Que nunca sejam esquecidos por nós, mas possamos honrar
o seu sacrifício mais com as obras do que com as palavras.
Confiamos-vos todos aqueles que realizaram esta viagem,
suportando medos, incertezas e humilhações,
para chegar a um lugar seguro e esperançoso.
Como Vós não abandonastes o vosso Filho
quando foi levado para um lugar seguro por Maria e José,
assim agora mantende-Vos perto destes vossos filhos e filhas
através da nossa ternura e proteção.
Fazei que, cuidando deles, possamos promover um mundo
onde ninguém seja forçado a deixar a sua casa
e onde todos possam viver em liberdade, dignidade e paz.
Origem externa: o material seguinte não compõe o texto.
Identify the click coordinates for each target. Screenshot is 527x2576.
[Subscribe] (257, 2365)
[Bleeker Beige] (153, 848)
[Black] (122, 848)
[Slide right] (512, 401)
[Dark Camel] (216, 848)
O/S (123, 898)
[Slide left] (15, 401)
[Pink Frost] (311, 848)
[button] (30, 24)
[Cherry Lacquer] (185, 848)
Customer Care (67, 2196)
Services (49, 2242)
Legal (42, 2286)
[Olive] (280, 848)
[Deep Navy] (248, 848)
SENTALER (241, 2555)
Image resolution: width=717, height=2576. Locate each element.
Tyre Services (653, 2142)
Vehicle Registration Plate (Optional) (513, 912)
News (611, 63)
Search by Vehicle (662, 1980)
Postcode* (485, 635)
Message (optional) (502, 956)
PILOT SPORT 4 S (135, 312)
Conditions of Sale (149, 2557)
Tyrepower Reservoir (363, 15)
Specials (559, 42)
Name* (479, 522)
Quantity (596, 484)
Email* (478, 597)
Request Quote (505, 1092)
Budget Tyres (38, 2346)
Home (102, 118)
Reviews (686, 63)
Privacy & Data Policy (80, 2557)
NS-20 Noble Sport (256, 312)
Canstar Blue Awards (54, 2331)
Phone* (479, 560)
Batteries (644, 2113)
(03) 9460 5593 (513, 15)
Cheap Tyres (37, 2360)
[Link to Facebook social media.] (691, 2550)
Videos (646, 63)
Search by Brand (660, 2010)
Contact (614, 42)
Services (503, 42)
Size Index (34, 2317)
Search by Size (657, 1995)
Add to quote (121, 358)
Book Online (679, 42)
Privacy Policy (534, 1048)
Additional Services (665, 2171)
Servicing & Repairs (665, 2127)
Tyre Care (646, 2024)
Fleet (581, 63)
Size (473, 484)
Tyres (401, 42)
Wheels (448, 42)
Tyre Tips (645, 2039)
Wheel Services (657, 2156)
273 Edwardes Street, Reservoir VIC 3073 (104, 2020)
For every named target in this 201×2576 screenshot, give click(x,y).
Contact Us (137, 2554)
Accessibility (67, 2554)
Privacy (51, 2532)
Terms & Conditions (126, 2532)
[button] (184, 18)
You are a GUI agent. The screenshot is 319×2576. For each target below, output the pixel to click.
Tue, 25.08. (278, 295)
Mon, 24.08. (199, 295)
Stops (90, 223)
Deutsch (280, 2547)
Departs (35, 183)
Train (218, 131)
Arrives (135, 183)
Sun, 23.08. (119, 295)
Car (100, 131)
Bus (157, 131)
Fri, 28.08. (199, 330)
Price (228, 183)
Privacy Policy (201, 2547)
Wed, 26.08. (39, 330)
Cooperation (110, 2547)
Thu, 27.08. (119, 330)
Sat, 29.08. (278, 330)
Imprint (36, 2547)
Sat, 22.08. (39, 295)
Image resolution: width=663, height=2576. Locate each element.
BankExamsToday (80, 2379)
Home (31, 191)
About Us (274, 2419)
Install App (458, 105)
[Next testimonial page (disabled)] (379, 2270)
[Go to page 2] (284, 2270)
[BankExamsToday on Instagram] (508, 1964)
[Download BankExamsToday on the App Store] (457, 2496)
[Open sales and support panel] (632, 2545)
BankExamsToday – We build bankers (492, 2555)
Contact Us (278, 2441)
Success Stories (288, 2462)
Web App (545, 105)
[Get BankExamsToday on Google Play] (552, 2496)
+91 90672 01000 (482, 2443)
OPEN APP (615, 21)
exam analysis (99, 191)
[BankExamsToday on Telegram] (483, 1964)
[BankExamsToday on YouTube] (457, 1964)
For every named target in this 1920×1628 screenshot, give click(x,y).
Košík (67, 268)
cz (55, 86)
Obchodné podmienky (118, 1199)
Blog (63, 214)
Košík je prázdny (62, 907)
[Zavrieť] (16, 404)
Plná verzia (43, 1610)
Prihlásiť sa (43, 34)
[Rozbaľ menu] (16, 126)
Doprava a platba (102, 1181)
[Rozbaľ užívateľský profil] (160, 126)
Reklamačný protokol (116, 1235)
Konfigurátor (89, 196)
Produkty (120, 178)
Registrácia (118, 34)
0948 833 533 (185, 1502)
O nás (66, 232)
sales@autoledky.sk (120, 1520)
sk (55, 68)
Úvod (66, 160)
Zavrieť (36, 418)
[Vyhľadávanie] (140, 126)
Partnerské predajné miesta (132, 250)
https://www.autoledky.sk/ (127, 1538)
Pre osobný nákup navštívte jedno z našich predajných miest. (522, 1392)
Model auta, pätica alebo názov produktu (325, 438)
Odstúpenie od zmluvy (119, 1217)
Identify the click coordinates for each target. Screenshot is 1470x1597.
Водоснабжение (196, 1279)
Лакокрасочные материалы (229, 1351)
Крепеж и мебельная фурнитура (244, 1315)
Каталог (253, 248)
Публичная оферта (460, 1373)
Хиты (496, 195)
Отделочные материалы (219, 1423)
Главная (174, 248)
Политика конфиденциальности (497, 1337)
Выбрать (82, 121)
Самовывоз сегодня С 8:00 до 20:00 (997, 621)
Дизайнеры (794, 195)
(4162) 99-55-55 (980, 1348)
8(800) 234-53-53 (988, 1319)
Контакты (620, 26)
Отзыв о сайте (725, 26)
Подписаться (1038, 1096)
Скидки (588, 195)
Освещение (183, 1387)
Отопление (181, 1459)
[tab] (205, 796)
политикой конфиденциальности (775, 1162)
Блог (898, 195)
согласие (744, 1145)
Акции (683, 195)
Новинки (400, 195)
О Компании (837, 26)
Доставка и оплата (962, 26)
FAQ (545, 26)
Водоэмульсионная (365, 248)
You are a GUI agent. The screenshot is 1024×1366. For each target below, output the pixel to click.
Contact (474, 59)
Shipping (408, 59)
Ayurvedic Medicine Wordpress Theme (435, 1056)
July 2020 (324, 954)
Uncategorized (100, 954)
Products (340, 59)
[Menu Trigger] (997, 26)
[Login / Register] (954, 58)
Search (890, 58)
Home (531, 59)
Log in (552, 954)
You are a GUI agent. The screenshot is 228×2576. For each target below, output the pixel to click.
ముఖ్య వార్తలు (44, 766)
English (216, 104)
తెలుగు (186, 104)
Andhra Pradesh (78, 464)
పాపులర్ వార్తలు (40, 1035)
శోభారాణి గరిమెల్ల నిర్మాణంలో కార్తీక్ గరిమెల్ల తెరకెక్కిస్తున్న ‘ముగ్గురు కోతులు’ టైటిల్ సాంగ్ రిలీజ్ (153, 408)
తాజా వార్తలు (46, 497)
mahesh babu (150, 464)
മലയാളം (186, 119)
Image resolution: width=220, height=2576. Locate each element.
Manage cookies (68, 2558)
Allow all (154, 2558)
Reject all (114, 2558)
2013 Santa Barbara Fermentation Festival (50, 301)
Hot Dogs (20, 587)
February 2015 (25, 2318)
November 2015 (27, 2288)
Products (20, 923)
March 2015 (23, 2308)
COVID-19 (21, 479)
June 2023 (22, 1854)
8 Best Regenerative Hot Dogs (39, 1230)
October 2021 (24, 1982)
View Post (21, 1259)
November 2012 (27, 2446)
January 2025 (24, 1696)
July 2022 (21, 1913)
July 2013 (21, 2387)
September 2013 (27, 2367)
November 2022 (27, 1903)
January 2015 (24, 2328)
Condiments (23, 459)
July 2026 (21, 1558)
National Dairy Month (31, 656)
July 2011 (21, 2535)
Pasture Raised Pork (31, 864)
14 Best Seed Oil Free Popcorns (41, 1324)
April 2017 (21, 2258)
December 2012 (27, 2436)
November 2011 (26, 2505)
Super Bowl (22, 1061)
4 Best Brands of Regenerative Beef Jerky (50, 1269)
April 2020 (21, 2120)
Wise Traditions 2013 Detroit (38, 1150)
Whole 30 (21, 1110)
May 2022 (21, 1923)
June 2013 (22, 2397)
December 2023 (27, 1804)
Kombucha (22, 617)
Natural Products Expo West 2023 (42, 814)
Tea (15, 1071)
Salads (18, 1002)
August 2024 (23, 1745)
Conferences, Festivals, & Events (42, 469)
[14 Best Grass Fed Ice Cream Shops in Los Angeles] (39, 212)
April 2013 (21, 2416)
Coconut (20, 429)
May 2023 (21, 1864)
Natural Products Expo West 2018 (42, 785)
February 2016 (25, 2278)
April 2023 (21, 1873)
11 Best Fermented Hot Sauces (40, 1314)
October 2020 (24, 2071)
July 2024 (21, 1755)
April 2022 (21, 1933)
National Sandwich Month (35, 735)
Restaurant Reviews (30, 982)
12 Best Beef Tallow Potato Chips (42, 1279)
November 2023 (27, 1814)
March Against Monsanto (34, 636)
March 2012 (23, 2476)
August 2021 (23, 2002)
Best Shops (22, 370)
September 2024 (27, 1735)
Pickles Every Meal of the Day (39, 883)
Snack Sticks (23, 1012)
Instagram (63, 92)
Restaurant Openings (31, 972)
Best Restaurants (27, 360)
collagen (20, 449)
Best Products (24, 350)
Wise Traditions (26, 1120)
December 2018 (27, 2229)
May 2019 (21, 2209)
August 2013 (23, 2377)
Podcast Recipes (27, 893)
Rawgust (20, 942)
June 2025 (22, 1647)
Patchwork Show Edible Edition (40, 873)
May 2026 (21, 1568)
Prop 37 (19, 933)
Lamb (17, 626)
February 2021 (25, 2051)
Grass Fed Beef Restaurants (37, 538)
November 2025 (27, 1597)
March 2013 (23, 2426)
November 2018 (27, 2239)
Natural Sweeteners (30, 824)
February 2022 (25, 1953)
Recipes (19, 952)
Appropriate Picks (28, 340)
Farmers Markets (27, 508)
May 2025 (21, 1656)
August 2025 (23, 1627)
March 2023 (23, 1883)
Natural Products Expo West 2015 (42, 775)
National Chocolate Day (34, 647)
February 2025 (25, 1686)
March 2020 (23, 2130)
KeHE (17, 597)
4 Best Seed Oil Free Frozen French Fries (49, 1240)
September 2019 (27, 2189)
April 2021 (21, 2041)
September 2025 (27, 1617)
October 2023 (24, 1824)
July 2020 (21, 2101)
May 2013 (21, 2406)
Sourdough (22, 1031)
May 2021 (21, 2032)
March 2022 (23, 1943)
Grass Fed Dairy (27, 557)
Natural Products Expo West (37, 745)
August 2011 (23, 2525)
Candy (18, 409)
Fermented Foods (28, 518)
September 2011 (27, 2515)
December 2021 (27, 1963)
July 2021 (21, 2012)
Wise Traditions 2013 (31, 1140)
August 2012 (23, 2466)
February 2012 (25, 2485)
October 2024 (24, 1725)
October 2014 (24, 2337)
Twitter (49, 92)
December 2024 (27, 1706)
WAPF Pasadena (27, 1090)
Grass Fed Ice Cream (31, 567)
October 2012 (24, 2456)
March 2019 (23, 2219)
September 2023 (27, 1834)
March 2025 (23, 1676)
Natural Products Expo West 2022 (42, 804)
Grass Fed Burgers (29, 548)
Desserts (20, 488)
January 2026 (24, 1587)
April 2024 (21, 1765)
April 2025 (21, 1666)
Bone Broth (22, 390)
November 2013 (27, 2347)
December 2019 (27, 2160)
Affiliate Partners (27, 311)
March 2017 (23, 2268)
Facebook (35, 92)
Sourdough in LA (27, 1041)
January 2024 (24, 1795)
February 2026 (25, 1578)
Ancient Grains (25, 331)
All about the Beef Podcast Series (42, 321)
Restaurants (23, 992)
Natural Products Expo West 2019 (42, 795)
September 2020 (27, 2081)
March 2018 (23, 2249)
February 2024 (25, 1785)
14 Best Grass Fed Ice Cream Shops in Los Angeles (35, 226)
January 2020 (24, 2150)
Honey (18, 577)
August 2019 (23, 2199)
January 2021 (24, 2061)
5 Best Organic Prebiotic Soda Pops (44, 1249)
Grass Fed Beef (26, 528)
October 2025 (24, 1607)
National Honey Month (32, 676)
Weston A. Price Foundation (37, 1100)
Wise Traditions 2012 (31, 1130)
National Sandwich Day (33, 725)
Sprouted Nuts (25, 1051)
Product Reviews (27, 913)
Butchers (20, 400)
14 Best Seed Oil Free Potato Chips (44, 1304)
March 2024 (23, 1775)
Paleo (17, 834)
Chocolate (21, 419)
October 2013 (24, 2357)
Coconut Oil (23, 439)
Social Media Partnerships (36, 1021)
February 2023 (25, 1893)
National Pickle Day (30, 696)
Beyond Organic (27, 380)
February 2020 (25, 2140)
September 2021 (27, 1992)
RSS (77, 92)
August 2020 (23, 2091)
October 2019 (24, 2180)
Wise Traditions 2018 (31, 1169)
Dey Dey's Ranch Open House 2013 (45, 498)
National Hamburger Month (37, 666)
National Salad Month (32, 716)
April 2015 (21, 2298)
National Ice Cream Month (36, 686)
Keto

Deus de misericórdia e Pai de todos,
acordai-nos do sono da indiferença,
abri os nossos olhos às suas tribulações
e libertai-nos da insensibilidade,
fruto do bem-estar mundano e do confinamento em nós mesmos.
Daí inspiração a todos nós, nações, comunidades e indivíduos,
para reconhecer que, quantos atingem as nossas costas,
são nossos irmãos e irmãs.
Ajudai-nos a partilhar com eles as bênçãos
que recebemos das vossas mãos
e a reconhecer que juntos, como uma única família humana,
somos todos migrantes, viajantes de esperança rumo a Vós,
que sois a nossa verdadeira casa,
onde todas as lágrimas serão enxugadas,
onde estaremos na paz, seguros no vosso abraço.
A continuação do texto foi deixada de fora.